For those of you who are a bit behind, emerging market stocks, bonds, and currencies have been getting slammed this year.
“The proximate cause of all these bloodbaths in emerging markets is the declaration by Fed Chairman Bernanke in mid-May that the Federal Reserve would begin to “taper” its purchases of securities should the U.S. economy continue to recover,” said Wells Fargo Chief Economist John Silvia.
But you can’t just blame the Fed for the emerging markets’ woes.
Silvia what’s happening with the four worst emerging market currencies in his latest Weekly Economic & Financial Commentary:
This foreign selling of emerging market assets has caused the currencies of many developing economies to depreciate vis-à-vis the U.S. dollar (top chart). Among large developing economies, the worst performing currencies over the past three months have been the Turkish lira, which has weakened about 10 per cent against the greenback, the Indonesian rupiah and the Brazilian real (both down about 15 per cent or so). The Indian rupee has plunged 20 per cent, and it nosedived to an all-time low against the dollar this week. What distinguishes these currencies from, say, the Taiwanese dollar, which is only a bit weaker versus the U.S. dollar relative to early May?
What these countries have in common is that they each run current account deficits at present . In some cases, the rise this week in oil prices, due to the escalation of the Syrian crisis, has added to the selling pressure on some emerging market currencies.
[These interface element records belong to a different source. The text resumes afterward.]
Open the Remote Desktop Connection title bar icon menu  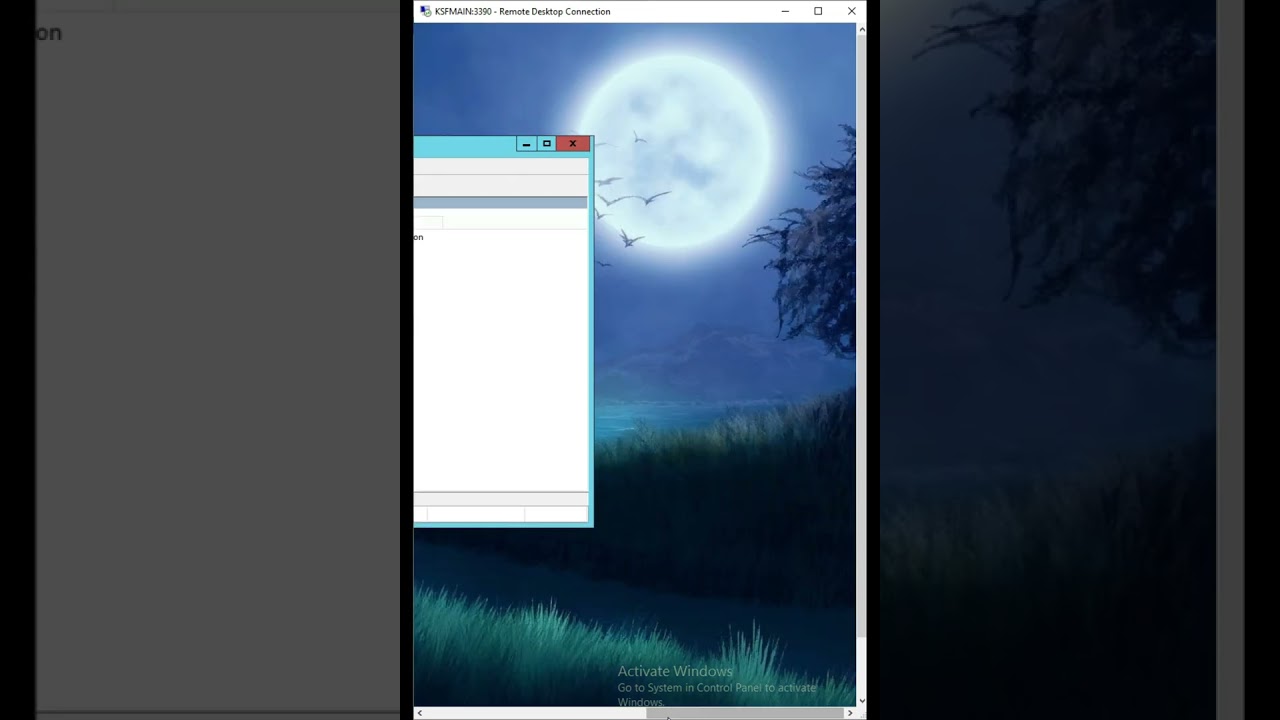(425, 11)
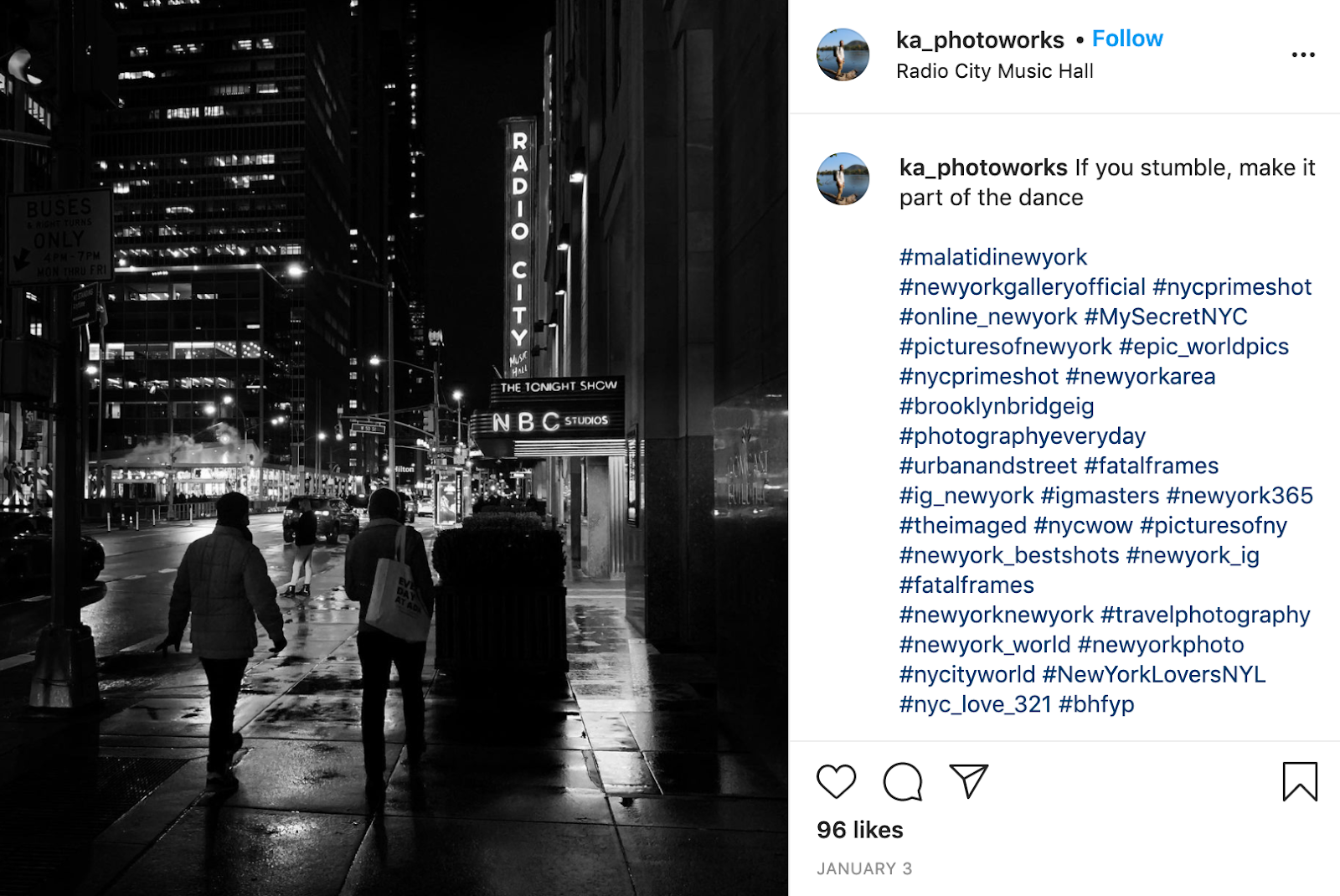Save the post with the bookmark icon
This screenshot has width=1340, height=896.
(1300, 781)
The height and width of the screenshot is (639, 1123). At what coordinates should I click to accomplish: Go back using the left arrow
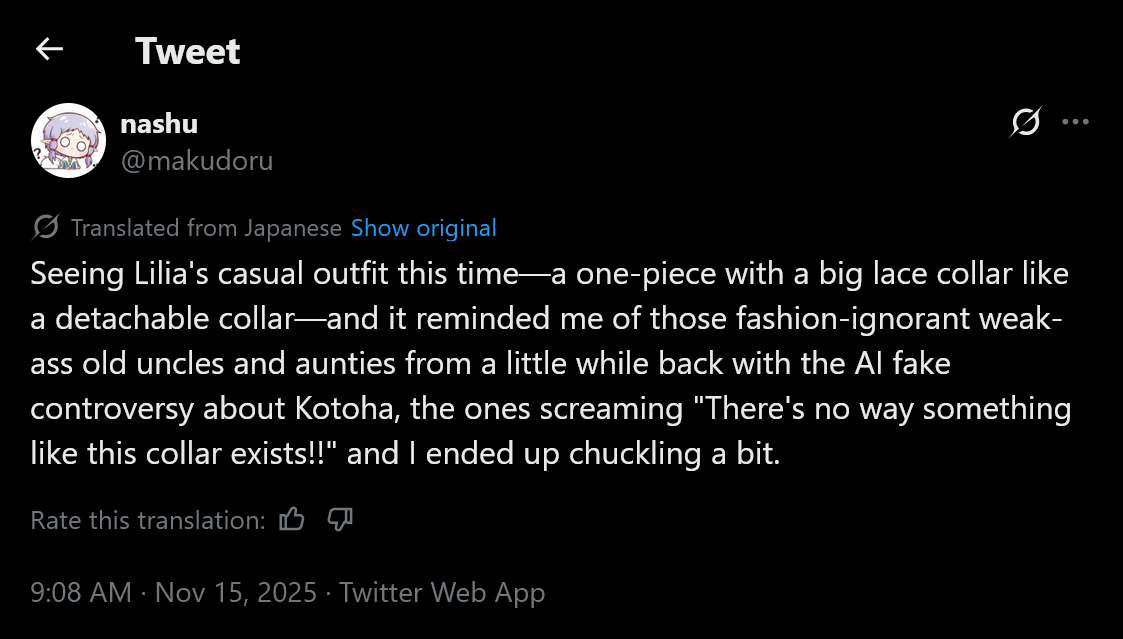49,49
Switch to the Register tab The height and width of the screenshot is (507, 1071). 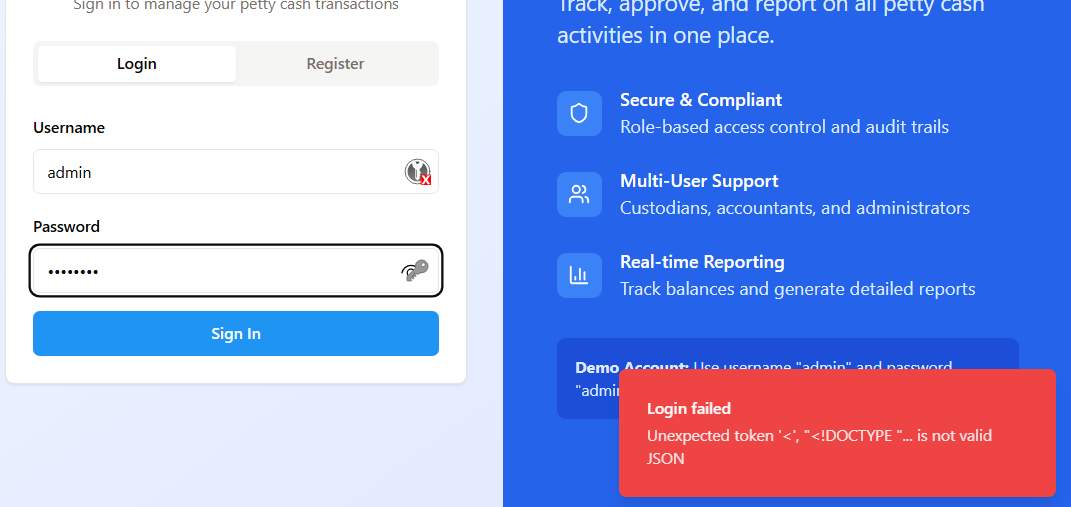click(x=335, y=64)
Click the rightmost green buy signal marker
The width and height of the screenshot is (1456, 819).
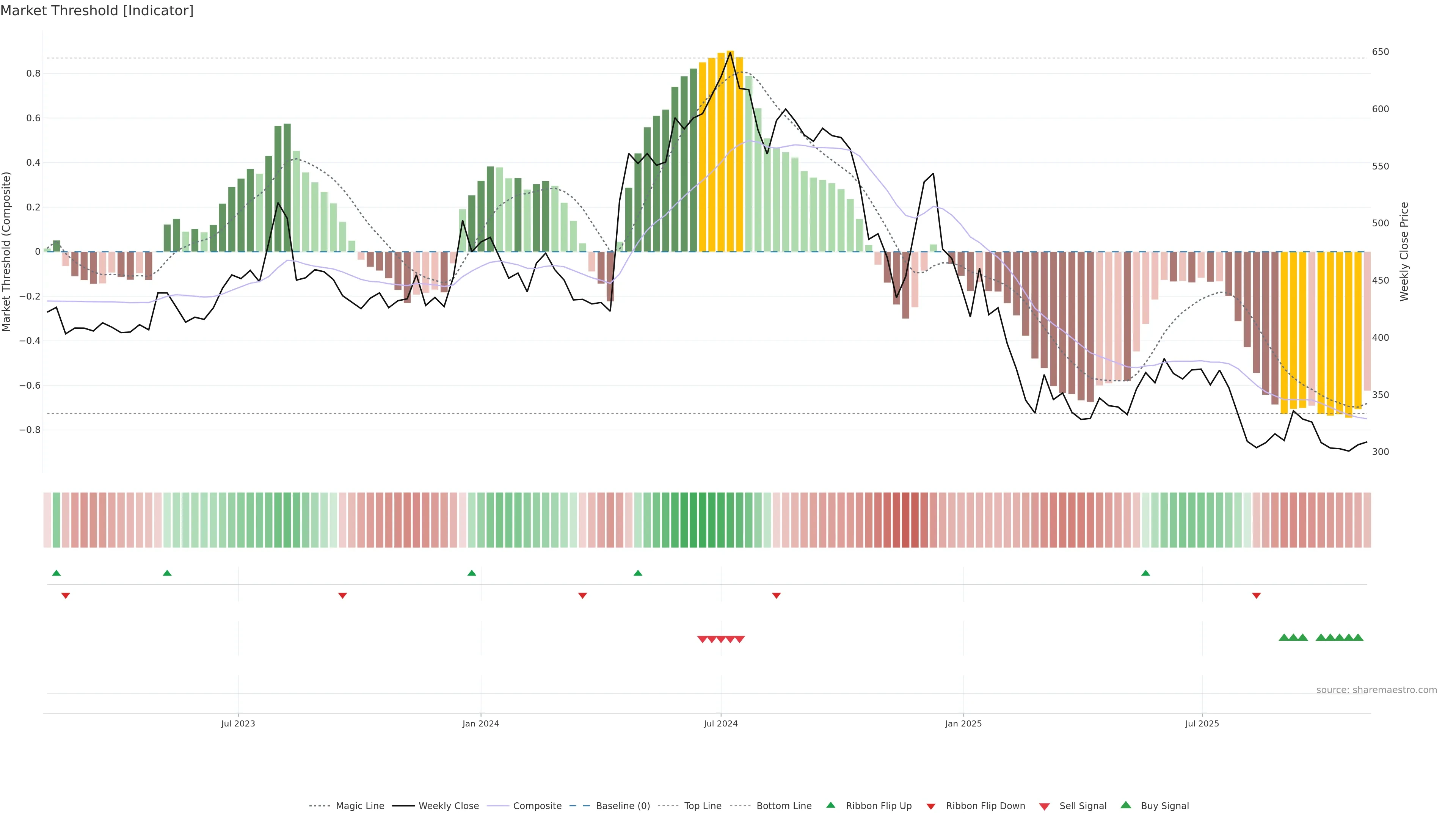(1358, 637)
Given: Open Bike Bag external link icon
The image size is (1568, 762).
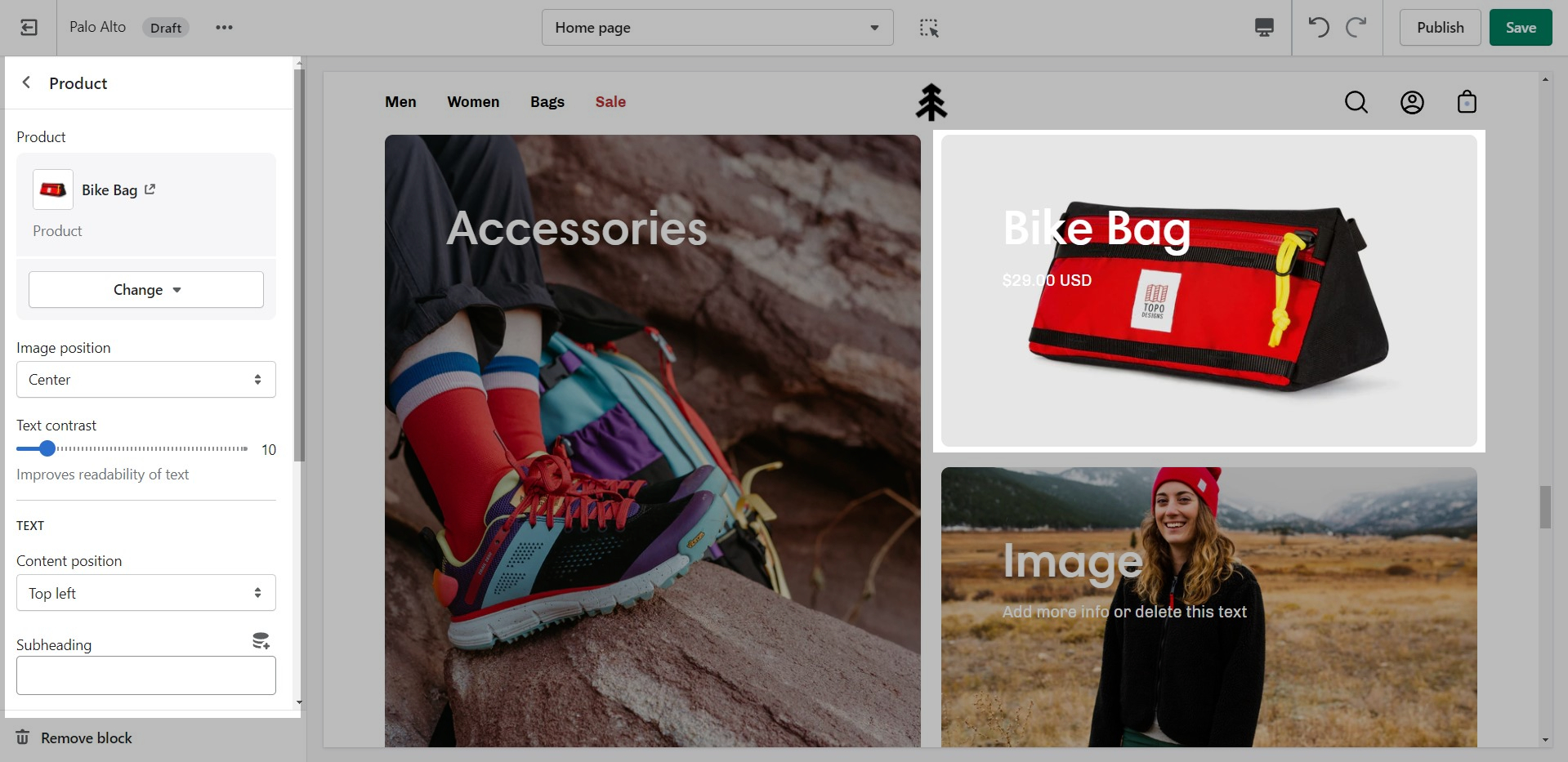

India and Turkey import most of their crude oil needs, so higher oil prices automatically lead to wider current account deficits. Current account deficits need to be financed from capital inflows from abroad, but when foreign investors head for the exits the currencies depreciate. This depreciation makes exports less expensive to foreigners and imports more expensive to domestic residents. Over time, currency depreciation should cause current account deficits to narrow again.
So, eventually, this should work itself out. But in the near-term, it looks like the pain will continue.